Provided data
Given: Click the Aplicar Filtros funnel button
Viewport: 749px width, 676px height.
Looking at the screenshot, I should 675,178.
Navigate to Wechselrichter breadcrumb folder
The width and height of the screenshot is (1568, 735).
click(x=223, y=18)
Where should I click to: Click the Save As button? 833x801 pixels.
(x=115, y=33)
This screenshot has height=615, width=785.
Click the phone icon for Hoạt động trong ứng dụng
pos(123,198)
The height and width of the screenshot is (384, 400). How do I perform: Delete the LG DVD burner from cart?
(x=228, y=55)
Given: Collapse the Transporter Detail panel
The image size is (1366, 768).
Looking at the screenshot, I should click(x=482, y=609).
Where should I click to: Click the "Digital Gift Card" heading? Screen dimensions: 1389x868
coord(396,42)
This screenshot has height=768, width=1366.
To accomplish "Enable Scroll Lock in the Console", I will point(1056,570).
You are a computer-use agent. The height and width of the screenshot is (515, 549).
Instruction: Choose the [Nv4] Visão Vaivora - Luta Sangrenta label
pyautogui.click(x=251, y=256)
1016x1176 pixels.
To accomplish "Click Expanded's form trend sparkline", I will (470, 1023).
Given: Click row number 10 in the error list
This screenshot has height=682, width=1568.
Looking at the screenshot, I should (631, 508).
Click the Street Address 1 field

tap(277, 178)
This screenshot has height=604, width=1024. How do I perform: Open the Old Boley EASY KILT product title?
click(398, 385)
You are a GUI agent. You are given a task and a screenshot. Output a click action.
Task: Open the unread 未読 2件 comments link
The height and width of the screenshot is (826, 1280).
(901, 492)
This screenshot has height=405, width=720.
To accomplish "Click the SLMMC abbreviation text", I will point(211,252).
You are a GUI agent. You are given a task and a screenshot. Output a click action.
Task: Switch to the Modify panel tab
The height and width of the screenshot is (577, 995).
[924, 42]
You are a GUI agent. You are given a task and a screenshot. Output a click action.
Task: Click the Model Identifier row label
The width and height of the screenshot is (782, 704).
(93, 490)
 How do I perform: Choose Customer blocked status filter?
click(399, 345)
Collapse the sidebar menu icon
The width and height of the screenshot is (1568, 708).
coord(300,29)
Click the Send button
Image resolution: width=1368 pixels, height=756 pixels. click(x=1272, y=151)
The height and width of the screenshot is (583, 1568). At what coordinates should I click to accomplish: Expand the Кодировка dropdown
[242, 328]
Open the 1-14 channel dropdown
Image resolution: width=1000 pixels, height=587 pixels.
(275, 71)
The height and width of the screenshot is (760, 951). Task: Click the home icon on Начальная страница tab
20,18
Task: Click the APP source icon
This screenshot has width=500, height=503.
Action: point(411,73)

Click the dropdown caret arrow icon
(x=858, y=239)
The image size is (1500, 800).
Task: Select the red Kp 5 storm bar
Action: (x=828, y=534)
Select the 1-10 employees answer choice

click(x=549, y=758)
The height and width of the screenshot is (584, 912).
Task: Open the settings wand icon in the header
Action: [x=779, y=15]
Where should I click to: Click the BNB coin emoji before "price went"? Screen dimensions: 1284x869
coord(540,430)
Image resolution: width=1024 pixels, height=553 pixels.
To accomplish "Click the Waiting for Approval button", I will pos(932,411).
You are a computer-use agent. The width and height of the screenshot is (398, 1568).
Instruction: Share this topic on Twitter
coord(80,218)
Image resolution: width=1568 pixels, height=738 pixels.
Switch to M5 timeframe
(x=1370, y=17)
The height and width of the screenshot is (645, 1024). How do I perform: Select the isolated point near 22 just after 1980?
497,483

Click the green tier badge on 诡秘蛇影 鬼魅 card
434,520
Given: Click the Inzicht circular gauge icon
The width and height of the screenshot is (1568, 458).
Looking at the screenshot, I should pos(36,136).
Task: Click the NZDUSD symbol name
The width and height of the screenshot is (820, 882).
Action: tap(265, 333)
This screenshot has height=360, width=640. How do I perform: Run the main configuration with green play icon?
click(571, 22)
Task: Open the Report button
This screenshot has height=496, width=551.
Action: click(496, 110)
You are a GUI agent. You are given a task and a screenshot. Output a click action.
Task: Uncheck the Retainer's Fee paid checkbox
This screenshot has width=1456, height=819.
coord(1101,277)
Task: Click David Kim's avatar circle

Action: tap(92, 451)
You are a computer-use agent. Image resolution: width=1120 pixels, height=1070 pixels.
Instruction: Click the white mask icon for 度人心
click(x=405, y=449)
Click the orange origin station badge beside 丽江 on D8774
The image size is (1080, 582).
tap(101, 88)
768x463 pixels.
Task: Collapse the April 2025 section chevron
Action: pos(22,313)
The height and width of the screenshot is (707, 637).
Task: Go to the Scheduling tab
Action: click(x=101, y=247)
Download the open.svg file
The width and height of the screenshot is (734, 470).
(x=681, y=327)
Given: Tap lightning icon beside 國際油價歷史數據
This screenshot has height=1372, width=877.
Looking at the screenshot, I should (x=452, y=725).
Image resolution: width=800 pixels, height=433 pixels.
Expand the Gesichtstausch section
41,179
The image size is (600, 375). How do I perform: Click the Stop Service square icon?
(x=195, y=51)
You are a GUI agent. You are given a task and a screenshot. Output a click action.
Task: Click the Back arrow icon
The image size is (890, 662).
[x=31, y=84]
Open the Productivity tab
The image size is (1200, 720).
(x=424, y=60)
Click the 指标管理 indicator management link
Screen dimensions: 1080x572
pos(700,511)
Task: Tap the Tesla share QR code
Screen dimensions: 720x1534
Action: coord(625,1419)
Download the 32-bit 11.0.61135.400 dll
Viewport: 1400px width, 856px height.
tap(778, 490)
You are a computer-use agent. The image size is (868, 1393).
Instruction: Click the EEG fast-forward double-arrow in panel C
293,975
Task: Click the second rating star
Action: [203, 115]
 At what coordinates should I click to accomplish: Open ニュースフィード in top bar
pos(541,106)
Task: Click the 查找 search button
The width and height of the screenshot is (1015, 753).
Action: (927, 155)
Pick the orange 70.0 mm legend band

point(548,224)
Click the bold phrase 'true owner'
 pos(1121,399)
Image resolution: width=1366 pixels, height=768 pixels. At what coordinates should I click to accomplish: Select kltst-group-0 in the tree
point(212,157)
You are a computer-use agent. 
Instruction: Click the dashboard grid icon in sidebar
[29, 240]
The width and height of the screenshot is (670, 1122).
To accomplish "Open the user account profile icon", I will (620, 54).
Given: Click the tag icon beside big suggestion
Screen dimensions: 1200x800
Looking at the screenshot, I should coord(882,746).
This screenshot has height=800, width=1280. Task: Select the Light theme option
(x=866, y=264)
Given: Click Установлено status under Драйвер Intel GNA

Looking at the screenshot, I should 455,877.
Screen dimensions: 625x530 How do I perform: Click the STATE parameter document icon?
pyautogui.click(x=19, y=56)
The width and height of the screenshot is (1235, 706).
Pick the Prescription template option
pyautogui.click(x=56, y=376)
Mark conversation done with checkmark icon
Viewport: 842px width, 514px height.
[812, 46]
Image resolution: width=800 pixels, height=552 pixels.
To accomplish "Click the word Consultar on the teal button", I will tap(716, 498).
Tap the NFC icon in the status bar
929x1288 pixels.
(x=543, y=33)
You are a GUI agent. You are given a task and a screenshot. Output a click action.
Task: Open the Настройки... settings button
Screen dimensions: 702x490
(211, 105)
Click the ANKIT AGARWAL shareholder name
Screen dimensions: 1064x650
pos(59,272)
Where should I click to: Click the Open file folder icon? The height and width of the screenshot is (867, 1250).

Your instructions
Report how many lines of the data above hold the string "computer". Nothing else belongs in the answer.

Solved exercise
5